Information shown:
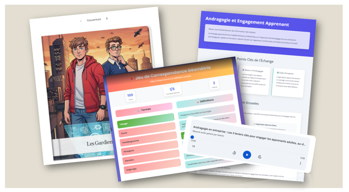Go to the next page after Couverture
349x192 pixels.
click(x=107, y=19)
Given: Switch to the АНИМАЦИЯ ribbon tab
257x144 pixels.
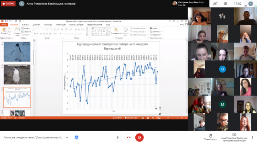Looking at the screenshot, I should tap(61, 25).
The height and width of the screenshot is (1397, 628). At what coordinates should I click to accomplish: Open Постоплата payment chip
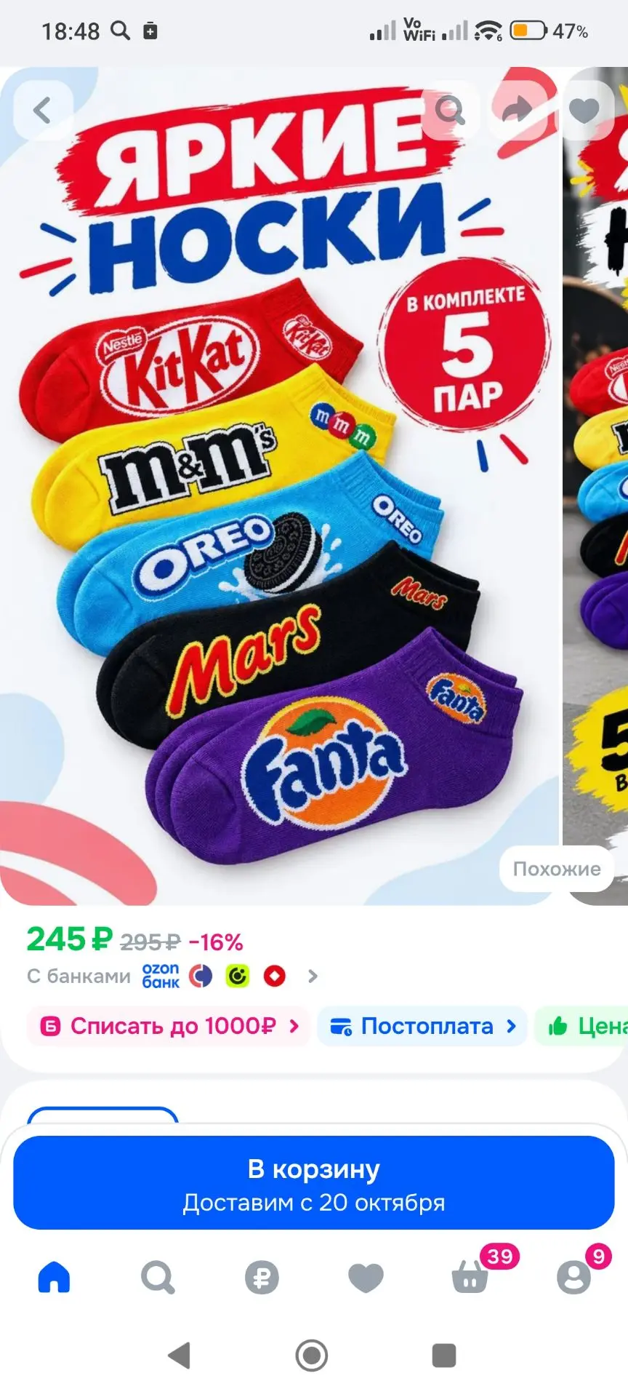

How to complete this task: Lines starting at the one with "Given: Switch to the АНИМАЦИЯ ribbon tab" and ending at the last line of the entries above must be restated word for word, with pictures omitted.

Result of the task:
Given: Switch to the АНИМАЦИЯ ribbon tab
257x144 pixels.
Looking at the screenshot, I should tap(61, 25).
The height and width of the screenshot is (1397, 628). At what coordinates should I click to accomplish: Open Постоплата payment chip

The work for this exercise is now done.